JROTC students walk towards their next destination during the afternoon to get started on their next activity of the day. Talon Photo by Jesus Serrano

Jana Pulak

With a rope gently sagging from one side of a creek bed to the other about 10 feet above the ground, Cadet Private Charli Warren tried not to think about how much trust she was putting into the one rope, much less her fellow cadets. Halfway through, she felt like she couldn’t go any further.

About to accept defeat, she heard her platoon starting to cheer her on. She knew she could not disappoint them so she pushed her burning legs forward as the cheering grew louder. When she hit a tree trunk, she exhaled in relief knowing she has reached the end as her platoon cheered even louder.

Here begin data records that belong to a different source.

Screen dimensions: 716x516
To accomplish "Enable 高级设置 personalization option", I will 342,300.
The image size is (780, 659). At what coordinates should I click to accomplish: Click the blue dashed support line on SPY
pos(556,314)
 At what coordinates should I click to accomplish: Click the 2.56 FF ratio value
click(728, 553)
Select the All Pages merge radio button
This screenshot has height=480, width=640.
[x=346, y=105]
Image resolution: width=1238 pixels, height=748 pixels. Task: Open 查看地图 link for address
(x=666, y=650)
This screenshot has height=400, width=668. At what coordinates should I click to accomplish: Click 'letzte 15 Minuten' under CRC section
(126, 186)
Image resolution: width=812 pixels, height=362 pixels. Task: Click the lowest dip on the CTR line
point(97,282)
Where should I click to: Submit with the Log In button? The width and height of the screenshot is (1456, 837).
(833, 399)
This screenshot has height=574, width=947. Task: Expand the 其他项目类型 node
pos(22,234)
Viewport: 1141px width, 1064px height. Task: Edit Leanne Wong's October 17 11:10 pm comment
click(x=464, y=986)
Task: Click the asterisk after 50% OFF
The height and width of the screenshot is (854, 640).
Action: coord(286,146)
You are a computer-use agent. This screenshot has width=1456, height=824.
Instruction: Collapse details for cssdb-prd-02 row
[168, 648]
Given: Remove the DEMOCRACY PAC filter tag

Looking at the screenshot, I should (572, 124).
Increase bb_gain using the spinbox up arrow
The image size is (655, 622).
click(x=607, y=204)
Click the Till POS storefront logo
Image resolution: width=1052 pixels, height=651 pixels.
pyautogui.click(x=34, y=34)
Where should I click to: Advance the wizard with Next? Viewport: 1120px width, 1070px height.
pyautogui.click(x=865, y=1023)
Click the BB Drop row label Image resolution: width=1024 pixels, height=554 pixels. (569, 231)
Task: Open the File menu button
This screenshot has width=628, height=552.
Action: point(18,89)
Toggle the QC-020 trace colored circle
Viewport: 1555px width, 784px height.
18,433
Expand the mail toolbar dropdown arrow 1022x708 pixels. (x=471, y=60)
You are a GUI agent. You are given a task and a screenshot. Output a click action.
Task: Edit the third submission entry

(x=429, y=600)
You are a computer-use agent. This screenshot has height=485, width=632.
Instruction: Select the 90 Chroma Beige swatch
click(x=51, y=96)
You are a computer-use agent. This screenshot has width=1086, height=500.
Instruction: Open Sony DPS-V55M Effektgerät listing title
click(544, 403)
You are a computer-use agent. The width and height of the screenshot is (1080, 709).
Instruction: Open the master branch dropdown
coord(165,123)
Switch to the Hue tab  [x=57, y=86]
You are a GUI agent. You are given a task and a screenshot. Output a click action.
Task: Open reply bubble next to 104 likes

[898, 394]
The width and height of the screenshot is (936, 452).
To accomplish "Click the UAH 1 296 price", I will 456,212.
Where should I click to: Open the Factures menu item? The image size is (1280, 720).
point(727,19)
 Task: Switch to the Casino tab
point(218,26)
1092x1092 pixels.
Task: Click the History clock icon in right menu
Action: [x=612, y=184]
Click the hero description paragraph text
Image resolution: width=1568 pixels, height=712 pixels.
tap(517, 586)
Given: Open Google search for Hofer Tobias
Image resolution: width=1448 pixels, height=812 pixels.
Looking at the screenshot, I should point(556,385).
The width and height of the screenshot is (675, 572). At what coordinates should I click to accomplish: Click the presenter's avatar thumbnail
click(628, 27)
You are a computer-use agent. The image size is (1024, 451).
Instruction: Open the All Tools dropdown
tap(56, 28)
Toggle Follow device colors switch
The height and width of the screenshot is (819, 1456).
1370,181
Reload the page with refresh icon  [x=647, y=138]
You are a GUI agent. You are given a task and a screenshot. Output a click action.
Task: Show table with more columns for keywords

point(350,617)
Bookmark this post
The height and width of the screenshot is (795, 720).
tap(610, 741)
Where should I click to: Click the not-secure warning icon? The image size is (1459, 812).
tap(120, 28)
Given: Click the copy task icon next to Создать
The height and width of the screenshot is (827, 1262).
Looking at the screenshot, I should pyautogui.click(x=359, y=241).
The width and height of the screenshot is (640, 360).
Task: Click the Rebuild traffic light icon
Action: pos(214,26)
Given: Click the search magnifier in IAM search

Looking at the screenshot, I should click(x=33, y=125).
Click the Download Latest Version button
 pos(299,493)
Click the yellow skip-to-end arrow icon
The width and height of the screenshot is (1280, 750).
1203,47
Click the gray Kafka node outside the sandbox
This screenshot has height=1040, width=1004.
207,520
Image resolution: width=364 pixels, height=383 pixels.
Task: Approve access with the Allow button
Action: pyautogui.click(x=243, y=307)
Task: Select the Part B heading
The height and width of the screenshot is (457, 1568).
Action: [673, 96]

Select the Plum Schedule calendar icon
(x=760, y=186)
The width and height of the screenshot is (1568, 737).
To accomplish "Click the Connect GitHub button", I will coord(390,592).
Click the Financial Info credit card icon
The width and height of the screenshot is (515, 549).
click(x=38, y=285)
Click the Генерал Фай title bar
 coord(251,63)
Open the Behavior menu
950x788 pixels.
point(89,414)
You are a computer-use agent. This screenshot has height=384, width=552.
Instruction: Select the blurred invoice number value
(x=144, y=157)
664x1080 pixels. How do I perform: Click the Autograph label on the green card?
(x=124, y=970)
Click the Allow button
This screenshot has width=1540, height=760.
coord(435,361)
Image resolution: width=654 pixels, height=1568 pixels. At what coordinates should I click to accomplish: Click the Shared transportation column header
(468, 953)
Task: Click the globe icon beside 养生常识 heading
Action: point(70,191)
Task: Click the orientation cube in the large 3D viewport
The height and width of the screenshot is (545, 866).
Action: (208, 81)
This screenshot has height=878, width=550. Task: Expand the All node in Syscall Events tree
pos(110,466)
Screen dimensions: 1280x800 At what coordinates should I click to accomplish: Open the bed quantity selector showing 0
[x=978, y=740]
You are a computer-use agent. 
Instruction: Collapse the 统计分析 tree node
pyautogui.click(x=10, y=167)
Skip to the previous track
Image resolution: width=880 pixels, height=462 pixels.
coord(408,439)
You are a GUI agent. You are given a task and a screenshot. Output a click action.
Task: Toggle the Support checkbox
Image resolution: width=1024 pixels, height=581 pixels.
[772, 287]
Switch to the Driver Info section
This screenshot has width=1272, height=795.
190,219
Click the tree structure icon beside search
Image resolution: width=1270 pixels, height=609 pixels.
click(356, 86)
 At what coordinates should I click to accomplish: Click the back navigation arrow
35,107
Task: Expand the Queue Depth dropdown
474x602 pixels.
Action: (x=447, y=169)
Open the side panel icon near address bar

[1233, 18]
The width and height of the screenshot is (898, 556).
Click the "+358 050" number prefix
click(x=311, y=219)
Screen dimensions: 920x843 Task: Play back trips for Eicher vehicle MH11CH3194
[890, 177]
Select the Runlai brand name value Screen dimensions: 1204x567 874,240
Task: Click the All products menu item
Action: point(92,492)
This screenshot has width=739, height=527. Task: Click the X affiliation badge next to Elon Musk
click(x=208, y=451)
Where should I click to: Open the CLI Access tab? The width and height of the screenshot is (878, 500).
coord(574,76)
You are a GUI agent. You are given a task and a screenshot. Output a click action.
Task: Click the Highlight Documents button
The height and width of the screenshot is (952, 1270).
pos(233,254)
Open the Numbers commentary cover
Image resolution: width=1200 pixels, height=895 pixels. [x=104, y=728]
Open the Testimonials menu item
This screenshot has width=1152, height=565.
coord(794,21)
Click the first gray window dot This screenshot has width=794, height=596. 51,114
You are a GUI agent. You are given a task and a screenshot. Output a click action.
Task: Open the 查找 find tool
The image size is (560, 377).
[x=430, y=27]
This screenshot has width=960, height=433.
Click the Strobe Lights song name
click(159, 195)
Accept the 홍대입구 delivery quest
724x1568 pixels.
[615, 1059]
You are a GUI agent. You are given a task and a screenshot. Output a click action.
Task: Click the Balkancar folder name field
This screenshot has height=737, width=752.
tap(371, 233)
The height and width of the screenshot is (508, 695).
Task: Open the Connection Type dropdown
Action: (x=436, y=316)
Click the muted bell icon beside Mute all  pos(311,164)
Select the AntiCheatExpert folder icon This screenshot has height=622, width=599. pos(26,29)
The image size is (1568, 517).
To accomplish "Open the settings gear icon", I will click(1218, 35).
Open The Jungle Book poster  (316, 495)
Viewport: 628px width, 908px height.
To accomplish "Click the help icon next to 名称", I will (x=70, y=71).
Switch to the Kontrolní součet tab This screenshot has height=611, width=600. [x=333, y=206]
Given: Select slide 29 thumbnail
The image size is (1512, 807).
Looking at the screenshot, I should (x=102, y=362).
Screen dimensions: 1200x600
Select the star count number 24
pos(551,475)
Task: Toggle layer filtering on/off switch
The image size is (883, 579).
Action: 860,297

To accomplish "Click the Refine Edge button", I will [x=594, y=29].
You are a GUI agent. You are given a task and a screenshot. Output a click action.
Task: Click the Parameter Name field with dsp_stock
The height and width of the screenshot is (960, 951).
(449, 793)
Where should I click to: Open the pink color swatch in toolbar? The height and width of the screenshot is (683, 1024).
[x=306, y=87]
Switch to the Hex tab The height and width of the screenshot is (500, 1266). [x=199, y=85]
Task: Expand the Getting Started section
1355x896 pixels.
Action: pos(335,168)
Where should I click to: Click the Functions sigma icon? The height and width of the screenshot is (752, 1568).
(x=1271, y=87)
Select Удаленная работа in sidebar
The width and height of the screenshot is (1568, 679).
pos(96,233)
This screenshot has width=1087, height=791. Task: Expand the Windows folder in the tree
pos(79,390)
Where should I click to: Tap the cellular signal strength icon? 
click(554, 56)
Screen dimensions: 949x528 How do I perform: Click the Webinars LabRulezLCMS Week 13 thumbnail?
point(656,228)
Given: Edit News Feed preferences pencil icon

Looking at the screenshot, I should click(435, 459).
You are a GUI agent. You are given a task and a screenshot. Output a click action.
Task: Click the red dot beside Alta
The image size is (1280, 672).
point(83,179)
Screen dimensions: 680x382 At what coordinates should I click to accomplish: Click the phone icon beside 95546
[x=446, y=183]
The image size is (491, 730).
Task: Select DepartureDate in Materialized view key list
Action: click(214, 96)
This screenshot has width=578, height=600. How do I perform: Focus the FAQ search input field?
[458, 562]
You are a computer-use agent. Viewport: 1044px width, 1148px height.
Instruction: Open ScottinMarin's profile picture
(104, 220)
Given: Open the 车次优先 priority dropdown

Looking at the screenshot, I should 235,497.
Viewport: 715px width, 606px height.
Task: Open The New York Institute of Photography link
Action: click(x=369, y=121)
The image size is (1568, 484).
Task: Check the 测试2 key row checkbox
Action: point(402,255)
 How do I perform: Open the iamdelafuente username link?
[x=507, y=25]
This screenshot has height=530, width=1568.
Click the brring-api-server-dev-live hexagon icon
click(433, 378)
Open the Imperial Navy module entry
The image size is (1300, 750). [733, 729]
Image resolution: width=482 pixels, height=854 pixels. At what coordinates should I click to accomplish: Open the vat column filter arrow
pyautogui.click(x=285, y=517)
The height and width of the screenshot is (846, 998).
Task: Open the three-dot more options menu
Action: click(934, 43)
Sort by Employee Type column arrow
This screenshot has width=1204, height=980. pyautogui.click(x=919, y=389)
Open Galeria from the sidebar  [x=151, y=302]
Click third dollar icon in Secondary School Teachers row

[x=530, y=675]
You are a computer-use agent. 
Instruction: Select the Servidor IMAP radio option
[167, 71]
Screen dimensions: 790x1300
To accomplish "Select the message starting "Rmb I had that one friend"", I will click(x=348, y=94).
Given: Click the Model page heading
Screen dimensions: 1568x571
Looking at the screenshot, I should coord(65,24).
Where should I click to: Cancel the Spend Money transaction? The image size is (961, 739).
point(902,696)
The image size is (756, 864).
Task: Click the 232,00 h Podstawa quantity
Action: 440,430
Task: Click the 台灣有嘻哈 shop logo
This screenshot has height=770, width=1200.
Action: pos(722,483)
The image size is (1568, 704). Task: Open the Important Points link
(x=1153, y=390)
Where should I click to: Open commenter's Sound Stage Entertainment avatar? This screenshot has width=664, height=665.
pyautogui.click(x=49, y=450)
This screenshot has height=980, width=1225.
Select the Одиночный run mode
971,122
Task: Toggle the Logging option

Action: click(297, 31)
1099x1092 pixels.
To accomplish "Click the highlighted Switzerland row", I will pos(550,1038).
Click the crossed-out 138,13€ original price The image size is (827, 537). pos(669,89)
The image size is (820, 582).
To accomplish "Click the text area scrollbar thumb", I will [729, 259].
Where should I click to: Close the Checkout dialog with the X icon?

“It was a lot of pressure but my platoon was really supportive,” Cadet Charli Warren said.

At the beginning of the year, the Junior Reserve Officer Training Corps (JROTC) took a two-day trip to Camp Maxey doing different types of activities that help them build their confidence while working as a team.

“It was a leadership camp, to put the cadets in a situation that would challenge them and give them leadership opportunities and to be able to lead their peers,” First Sargent Venson Herron said.

From scavenger hunts to obstacle courses, each activity served a specific purpose.

“Every activity given had an underlying learning experience that someday might help them in the future,” Herron said.

The obstacle course included rope climbing, rolling logs, balance beams, and much more which Herron said was a confidence course to get them over their fears.

“There was a rolling log where it rolls towards you and you have to jump over it, but it is rolling there is a chance it may roll you back off, so that was a bit scary,” Warren said.

The scavenger hunt was a competition between two different teams to see who could reach the same goal first.

“The purpose of it was to get them to work together and become friends,” Herron said. “If you like the people you work with, you will perform together, so if you are a close-knit team, then you will perform together as a team”.

Through all these activities, Herron said he wanted them to see the importance of teamwork, build confidence for themselves, and gain more leadership.

“Honestly, I am pretty content in what has happened in the last couple of days,” said Battalion Commander/Lieutenant Colonel Daniel Bocanegra.